Data for review:

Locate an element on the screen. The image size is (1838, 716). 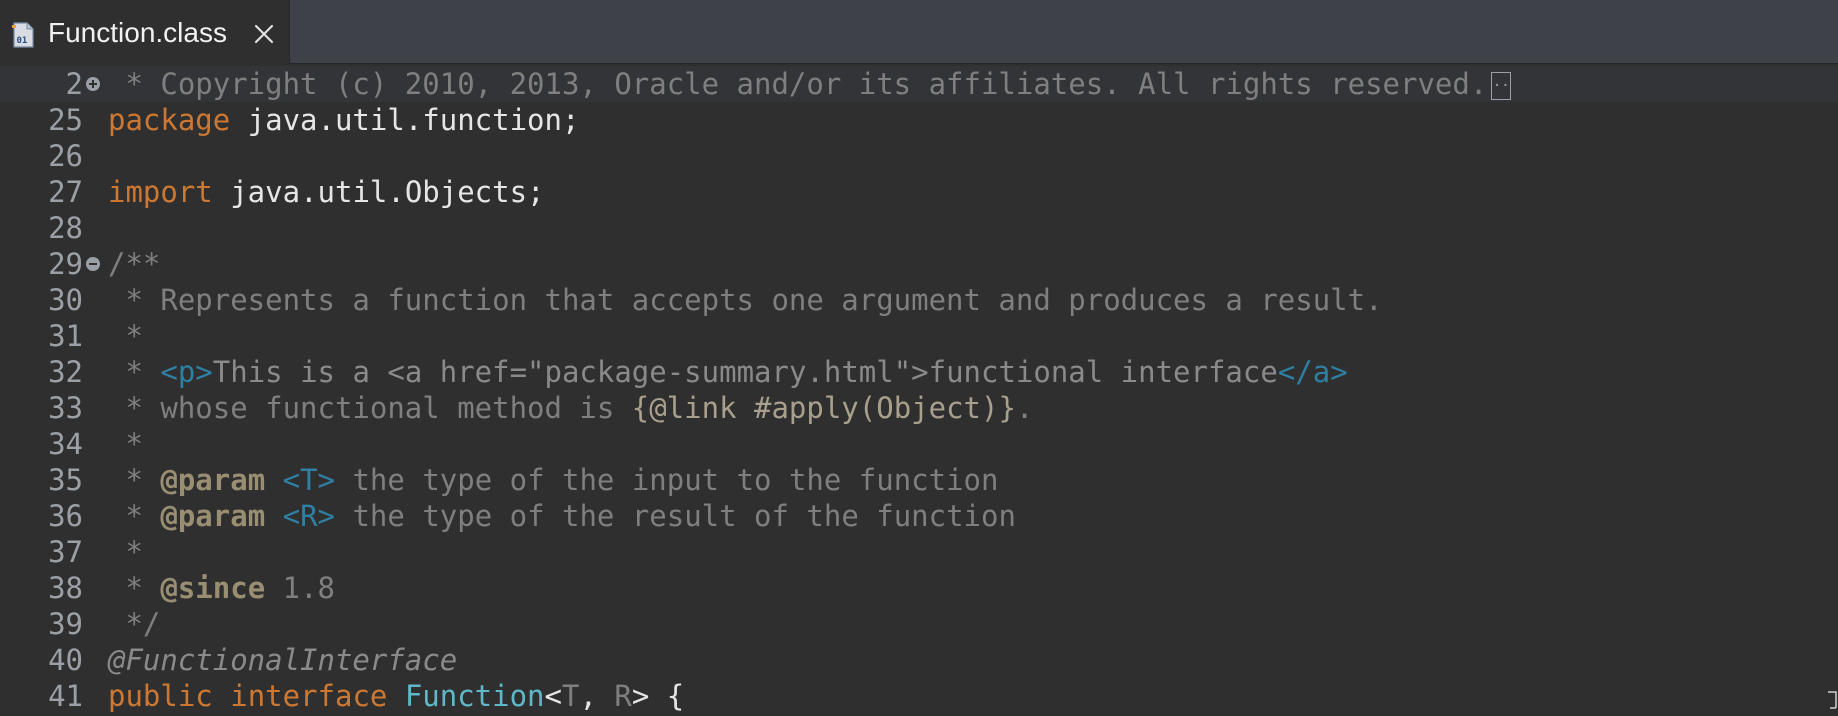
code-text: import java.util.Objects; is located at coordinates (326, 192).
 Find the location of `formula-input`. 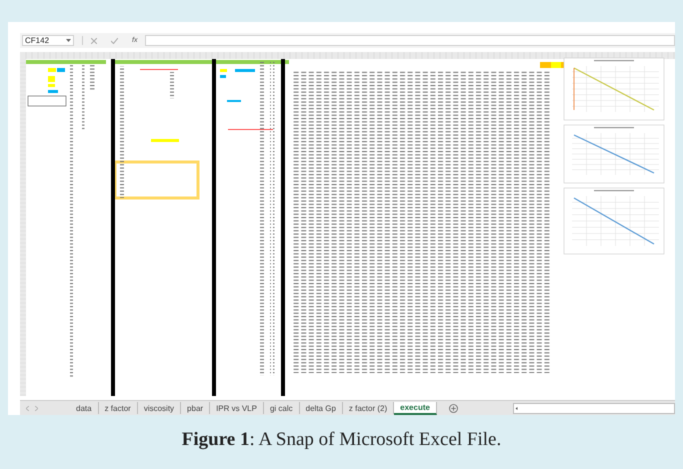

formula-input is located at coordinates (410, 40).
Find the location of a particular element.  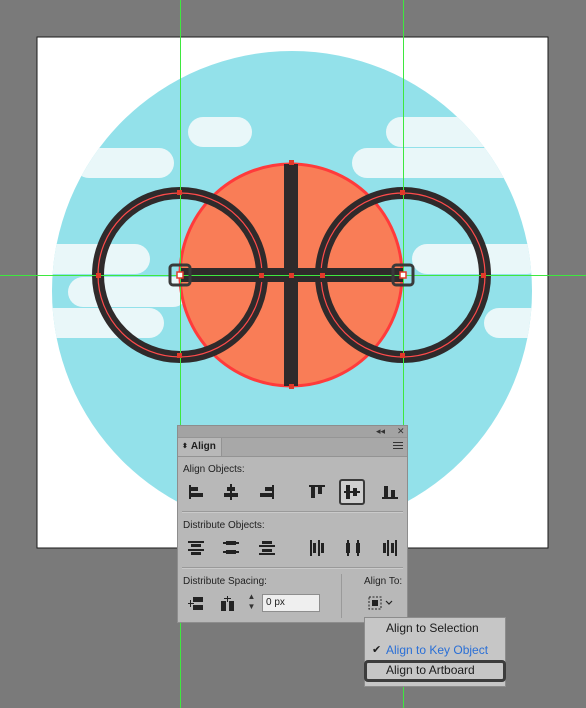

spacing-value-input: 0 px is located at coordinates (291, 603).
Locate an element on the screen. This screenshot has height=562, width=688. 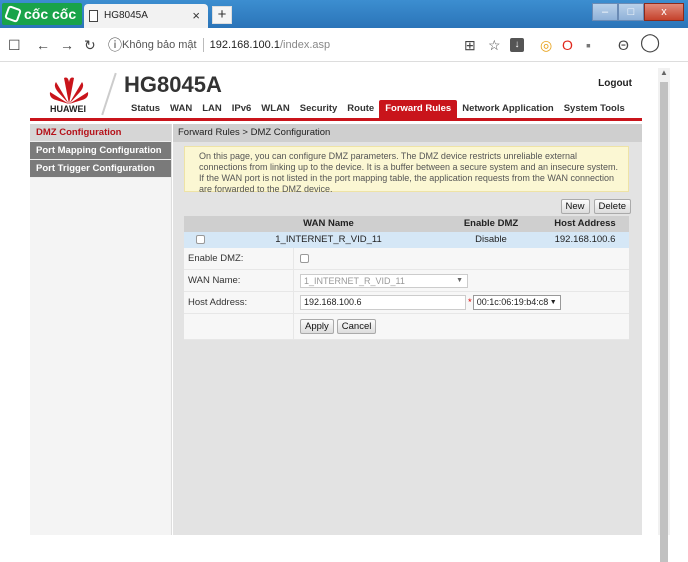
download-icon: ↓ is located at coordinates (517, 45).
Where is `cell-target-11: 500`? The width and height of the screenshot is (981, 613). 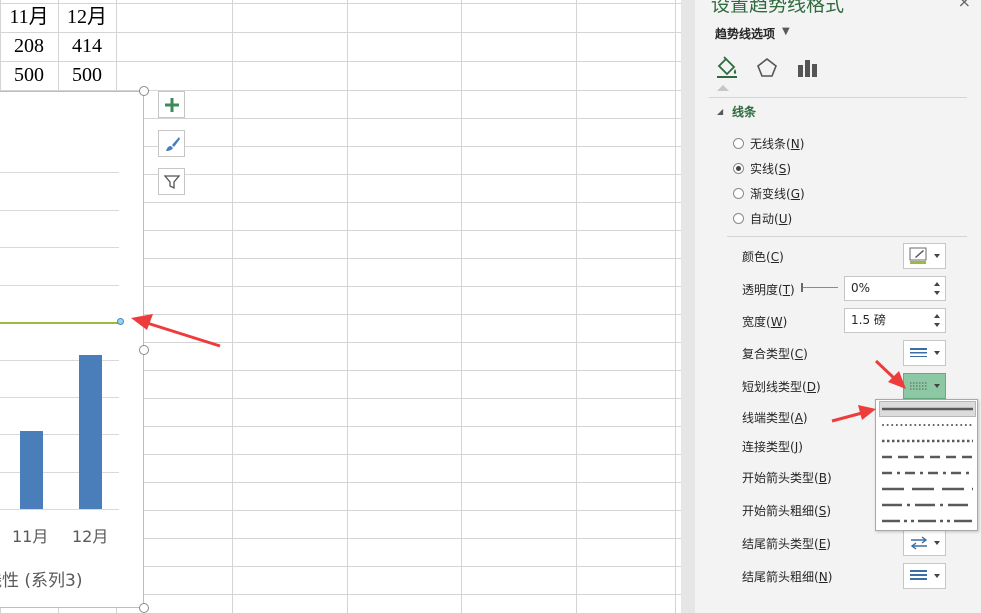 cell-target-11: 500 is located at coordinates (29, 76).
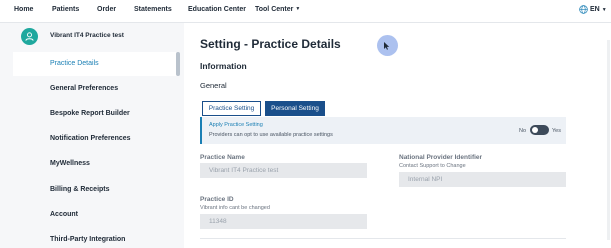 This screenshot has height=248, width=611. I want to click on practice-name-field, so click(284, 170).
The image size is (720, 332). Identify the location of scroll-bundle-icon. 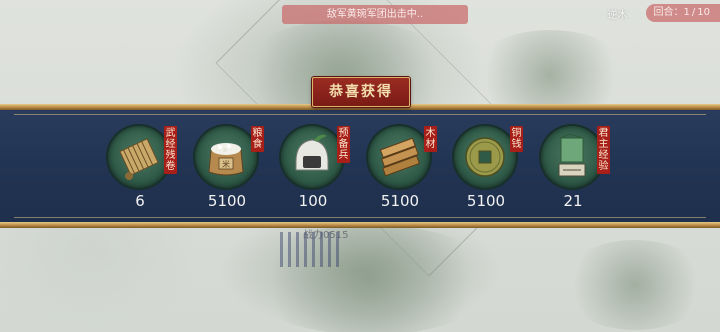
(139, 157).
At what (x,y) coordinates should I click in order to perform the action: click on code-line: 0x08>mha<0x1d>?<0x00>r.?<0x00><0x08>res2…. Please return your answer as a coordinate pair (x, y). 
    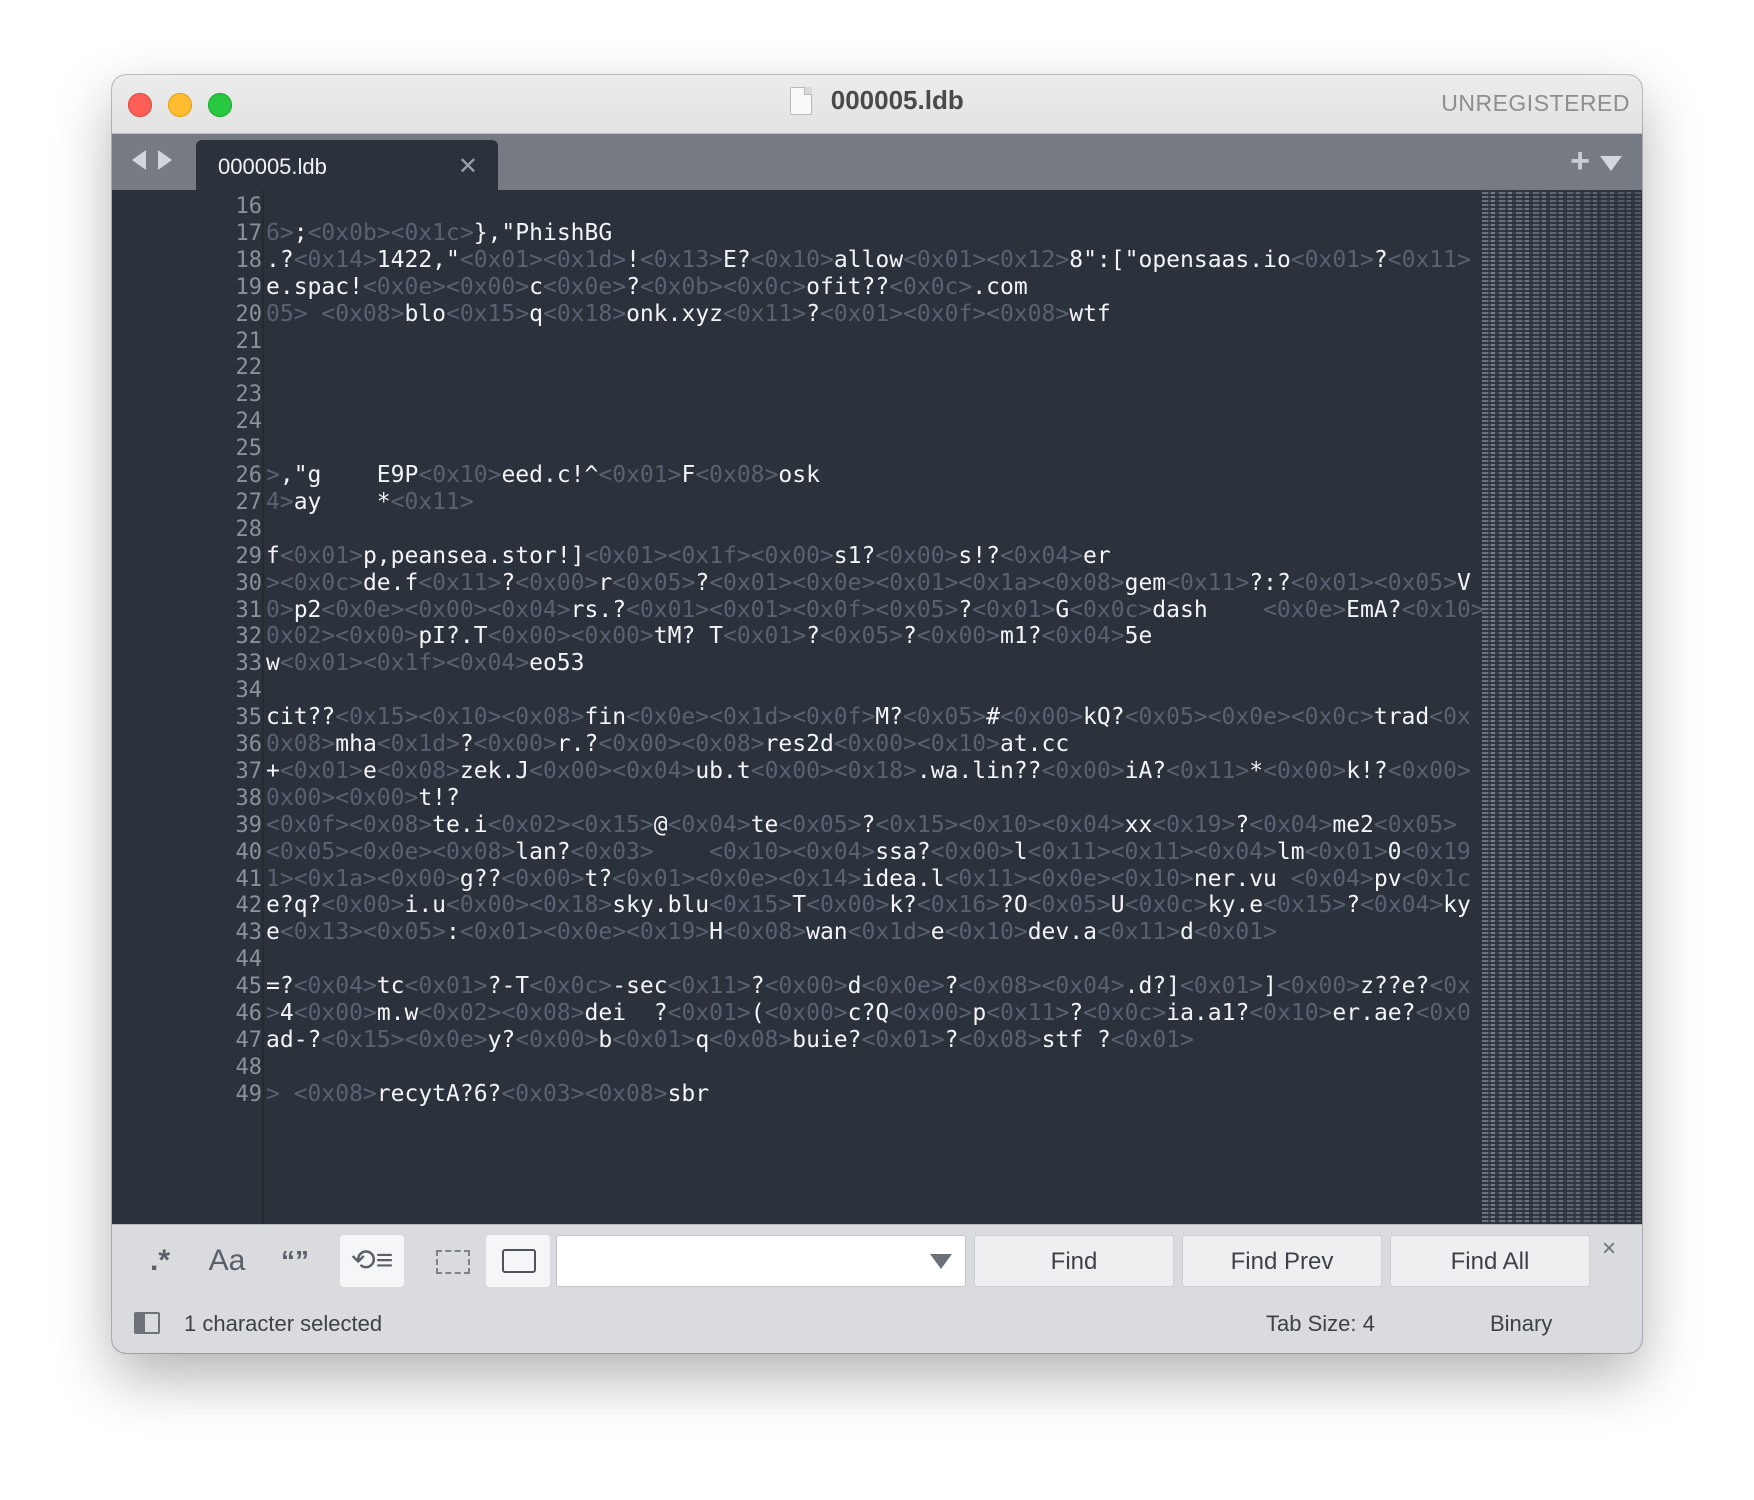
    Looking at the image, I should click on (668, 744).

Instructions to follow: Rename "location" to "position" throughout the records from their start through the line holding "spacing-value-input: 0 px", inclusive, and give back only those lines with everything else unchanged and the pictures left out.

Answer to this problem:
Locate an element on the screen. The image size is (1838, 716). 
code-text: import java.util.Objects; is located at coordinates (326, 192).
 Find the position of `formula-input`. 

formula-input is located at coordinates (410, 40).
Find the position of a particular element.  

spacing-value-input: 0 px is located at coordinates (291, 603).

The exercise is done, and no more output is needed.